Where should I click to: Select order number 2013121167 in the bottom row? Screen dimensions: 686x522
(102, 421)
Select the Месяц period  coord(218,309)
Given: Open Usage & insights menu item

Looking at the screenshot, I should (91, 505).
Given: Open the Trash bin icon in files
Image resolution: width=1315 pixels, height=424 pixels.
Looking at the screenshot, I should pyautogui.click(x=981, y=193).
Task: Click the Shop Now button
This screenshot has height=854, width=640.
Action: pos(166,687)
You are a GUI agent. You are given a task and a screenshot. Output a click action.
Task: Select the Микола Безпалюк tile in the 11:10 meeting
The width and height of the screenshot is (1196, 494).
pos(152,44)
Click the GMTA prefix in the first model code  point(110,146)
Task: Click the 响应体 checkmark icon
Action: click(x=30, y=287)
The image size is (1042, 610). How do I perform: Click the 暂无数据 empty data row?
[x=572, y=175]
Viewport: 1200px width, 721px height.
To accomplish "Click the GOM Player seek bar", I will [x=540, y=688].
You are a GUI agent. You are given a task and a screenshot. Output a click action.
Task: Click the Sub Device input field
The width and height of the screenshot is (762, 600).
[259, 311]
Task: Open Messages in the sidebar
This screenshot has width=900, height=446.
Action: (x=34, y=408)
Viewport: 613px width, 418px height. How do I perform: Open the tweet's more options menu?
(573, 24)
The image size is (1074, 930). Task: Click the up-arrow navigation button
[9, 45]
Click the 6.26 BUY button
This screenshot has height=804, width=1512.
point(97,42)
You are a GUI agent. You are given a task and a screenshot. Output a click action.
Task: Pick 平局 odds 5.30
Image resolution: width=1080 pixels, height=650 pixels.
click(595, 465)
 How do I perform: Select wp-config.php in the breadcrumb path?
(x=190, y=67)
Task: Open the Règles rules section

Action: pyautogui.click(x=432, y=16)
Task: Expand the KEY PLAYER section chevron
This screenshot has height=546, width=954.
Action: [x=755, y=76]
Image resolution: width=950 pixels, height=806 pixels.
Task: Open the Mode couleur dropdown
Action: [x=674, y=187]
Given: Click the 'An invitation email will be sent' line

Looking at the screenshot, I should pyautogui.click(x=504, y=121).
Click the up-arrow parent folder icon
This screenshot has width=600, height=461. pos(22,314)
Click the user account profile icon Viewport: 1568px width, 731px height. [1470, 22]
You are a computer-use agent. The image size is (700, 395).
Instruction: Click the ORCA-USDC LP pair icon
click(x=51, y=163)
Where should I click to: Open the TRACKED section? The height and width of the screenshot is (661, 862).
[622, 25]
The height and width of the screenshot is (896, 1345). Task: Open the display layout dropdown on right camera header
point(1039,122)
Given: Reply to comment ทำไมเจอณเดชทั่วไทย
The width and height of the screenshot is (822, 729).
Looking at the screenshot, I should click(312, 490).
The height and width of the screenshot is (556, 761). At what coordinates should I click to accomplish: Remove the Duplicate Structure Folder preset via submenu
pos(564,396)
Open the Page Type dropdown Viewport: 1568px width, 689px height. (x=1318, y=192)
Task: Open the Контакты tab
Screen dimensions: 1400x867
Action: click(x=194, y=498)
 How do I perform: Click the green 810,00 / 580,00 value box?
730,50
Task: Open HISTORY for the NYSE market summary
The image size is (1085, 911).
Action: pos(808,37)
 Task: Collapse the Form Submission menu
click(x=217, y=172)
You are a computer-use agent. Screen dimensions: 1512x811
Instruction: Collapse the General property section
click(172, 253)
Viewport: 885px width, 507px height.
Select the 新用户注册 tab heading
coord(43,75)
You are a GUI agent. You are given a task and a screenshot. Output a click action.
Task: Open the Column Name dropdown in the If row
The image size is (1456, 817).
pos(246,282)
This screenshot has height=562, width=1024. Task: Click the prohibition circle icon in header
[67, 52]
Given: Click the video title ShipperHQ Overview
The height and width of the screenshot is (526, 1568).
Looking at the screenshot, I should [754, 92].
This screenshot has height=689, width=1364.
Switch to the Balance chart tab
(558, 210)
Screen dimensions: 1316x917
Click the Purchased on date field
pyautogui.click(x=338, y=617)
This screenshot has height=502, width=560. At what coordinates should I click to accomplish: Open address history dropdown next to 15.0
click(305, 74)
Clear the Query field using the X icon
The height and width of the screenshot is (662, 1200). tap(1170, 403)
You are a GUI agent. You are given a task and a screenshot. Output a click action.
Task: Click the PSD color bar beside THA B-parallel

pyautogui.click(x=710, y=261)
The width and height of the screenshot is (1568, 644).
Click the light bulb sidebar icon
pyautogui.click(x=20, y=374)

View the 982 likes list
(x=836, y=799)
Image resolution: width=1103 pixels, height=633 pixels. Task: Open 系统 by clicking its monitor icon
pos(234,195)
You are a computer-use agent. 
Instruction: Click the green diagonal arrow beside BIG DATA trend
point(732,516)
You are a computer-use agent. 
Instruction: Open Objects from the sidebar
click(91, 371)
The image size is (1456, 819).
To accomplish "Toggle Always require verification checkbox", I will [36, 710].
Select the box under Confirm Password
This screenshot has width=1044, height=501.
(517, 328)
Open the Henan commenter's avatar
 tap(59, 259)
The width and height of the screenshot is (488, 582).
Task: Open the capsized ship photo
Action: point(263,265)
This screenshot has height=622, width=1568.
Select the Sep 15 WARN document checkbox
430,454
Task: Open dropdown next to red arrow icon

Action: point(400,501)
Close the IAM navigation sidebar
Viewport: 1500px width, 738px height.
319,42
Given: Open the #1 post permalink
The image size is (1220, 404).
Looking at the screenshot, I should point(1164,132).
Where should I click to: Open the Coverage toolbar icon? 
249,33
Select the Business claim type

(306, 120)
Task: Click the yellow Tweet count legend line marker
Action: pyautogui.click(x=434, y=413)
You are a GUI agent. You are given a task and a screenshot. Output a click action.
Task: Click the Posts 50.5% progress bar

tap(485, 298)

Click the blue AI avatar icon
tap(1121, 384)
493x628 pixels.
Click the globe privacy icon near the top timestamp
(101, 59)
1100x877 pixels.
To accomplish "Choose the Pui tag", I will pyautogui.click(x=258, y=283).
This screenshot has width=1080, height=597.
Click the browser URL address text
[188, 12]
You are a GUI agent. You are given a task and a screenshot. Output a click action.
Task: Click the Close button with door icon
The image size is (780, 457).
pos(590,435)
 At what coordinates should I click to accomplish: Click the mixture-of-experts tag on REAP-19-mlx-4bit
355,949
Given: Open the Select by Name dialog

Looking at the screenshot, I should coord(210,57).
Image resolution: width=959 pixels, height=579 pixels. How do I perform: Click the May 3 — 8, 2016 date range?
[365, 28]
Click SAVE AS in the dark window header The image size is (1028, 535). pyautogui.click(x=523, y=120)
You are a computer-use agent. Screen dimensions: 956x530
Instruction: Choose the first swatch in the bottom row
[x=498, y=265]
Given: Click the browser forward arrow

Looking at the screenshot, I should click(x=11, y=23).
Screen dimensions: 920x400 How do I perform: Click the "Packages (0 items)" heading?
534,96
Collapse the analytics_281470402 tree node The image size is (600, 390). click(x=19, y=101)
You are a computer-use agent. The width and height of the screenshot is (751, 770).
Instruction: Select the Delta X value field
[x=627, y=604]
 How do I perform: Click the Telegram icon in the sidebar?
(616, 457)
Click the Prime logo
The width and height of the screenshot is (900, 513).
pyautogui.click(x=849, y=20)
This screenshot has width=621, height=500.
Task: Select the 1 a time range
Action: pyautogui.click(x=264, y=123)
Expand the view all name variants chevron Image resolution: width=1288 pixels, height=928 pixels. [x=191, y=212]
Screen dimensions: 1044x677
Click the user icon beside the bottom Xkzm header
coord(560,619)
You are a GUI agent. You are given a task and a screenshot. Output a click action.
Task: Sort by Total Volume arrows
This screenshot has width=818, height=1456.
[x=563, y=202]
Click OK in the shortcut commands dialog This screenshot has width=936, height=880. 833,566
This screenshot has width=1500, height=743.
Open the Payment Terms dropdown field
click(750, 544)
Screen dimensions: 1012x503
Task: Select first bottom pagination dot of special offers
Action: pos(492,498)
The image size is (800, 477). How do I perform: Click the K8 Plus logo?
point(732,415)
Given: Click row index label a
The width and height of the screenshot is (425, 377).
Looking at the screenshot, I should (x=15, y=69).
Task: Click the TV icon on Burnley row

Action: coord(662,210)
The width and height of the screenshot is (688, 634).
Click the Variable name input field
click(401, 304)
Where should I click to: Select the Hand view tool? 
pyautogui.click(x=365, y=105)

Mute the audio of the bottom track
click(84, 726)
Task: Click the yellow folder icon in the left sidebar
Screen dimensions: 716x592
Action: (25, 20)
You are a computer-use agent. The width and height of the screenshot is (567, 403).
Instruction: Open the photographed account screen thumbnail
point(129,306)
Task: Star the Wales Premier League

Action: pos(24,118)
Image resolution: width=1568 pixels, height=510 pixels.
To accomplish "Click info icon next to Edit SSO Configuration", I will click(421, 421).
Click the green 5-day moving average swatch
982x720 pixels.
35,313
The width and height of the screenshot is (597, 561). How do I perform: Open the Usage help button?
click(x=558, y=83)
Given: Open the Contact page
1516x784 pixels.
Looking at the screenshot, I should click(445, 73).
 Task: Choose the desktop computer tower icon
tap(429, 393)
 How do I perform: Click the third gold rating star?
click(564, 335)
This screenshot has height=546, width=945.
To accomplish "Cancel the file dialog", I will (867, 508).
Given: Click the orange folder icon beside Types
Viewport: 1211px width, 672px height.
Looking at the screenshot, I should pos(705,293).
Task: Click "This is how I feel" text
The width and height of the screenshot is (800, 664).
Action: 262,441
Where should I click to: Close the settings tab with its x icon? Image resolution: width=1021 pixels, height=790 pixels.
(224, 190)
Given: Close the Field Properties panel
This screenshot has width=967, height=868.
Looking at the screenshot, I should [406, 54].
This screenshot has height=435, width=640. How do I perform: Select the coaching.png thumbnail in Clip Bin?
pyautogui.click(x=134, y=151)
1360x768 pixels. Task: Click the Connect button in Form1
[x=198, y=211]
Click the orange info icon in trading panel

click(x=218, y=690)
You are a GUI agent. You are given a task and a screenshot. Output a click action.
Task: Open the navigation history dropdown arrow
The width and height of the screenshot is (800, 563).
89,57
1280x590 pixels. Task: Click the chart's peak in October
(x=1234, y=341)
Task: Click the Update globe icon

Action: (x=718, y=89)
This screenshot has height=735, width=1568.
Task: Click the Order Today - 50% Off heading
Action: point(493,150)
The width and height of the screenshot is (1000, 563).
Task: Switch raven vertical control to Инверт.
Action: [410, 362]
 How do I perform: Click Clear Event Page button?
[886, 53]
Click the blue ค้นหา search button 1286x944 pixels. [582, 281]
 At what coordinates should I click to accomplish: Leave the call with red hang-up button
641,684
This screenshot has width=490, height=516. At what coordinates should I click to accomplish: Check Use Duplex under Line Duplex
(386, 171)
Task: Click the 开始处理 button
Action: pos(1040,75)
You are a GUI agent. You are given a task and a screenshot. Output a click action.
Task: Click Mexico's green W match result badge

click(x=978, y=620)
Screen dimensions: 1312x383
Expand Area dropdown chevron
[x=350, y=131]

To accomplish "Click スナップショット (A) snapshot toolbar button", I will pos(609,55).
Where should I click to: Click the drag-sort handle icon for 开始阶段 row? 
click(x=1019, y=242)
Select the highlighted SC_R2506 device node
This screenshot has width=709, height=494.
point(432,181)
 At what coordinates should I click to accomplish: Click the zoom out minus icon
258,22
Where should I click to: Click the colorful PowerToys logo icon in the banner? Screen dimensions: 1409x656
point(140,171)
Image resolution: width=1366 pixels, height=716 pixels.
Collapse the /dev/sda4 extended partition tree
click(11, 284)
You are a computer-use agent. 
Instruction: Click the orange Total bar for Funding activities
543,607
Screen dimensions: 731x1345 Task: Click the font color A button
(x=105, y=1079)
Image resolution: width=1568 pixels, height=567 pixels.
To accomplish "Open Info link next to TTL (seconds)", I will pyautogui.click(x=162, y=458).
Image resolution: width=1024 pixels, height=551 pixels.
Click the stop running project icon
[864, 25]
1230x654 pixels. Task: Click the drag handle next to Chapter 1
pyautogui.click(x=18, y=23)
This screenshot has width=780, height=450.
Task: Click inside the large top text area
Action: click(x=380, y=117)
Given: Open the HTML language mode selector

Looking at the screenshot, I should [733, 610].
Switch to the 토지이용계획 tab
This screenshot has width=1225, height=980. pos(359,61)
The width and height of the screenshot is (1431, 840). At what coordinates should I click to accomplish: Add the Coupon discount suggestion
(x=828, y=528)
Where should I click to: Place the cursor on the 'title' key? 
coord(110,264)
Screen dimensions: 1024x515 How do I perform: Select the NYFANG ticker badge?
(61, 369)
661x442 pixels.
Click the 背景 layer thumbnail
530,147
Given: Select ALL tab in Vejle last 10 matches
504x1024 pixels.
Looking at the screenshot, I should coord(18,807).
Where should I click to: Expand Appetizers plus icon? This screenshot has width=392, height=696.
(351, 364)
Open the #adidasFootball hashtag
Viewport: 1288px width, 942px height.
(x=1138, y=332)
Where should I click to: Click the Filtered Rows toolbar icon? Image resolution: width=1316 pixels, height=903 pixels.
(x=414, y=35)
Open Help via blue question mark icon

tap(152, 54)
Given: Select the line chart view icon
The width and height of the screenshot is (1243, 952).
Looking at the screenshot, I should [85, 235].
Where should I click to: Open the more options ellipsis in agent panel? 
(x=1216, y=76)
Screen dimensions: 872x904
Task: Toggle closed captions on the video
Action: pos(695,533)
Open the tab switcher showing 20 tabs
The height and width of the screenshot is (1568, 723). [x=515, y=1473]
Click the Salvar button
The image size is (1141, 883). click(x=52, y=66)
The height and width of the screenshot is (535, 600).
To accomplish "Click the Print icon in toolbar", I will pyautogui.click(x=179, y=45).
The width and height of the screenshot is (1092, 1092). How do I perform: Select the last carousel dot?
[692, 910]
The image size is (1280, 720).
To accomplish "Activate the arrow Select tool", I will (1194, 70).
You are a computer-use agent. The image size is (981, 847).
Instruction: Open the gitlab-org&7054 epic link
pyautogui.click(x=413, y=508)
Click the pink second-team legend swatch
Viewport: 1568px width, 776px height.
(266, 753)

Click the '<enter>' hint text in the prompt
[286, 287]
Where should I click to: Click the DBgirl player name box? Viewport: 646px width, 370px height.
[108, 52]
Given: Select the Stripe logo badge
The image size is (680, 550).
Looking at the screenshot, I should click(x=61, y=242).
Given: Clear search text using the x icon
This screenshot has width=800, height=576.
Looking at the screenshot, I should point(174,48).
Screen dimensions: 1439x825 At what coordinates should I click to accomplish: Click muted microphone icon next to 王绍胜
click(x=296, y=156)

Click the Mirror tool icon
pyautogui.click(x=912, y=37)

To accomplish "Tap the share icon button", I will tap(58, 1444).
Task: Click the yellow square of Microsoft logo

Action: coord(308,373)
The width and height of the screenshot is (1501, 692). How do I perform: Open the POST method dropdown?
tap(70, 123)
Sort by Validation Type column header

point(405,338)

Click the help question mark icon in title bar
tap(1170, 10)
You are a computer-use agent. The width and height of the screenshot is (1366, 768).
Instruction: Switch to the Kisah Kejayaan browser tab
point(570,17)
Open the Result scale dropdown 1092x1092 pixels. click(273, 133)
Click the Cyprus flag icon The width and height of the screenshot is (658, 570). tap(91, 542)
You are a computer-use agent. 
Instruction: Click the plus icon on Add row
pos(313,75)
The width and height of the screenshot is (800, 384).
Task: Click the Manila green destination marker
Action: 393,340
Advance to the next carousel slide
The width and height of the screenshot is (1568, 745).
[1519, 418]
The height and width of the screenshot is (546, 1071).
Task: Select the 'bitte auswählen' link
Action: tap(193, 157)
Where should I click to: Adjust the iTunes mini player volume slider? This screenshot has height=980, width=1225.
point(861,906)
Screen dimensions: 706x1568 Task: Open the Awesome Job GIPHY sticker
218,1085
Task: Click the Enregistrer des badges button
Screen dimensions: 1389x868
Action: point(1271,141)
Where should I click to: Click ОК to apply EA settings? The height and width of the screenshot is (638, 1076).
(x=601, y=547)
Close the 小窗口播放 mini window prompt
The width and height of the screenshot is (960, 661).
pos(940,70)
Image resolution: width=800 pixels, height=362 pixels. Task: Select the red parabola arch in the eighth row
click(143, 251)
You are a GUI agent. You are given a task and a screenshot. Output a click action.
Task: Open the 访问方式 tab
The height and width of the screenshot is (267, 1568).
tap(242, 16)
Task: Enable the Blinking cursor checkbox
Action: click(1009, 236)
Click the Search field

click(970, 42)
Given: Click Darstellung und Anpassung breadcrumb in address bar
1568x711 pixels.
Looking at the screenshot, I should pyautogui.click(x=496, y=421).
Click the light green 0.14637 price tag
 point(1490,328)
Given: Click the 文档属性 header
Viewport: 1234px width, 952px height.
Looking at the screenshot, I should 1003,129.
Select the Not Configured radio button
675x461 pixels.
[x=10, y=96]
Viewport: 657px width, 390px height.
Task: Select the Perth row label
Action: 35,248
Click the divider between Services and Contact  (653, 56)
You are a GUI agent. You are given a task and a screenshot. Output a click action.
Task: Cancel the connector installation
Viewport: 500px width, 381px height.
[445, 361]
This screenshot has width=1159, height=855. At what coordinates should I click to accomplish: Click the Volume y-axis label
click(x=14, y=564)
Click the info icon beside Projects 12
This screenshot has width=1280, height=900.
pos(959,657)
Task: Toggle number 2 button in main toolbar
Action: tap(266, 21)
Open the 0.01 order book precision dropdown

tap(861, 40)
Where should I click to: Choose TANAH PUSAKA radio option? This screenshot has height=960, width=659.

__________

What this task involves: Go through the listing above and write out exactly the lines starting with the one holding "The width and height of the screenshot is (960, 661)." and running through the one holding "Task: Cancel the connector installation", ends included, and no others.

Reply:
The width and height of the screenshot is (960, 661).
pos(940,70)
Image resolution: width=800 pixels, height=362 pixels. Task: Select the red parabola arch in the eighth row
click(143, 251)
You are a GUI agent. You are given a task and a screenshot. Output a click action.
Task: Open the 访问方式 tab
The height and width of the screenshot is (267, 1568).
tap(242, 16)
Task: Enable the Blinking cursor checkbox
Action: click(1009, 236)
Click the Search field

click(970, 42)
Given: Click Darstellung und Anpassung breadcrumb in address bar
1568x711 pixels.
Looking at the screenshot, I should pyautogui.click(x=496, y=421).
Click the light green 0.14637 price tag
 point(1490,328)
Given: Click the 文档属性 header
Viewport: 1234px width, 952px height.
Looking at the screenshot, I should 1003,129.
Select the Not Configured radio button
675x461 pixels.
[x=10, y=96]
Viewport: 657px width, 390px height.
Task: Select the Perth row label
Action: 35,248
Click the divider between Services and Contact  (653, 56)
You are a GUI agent. You are given a task and a screenshot. Output a click action.
Task: Cancel the connector installation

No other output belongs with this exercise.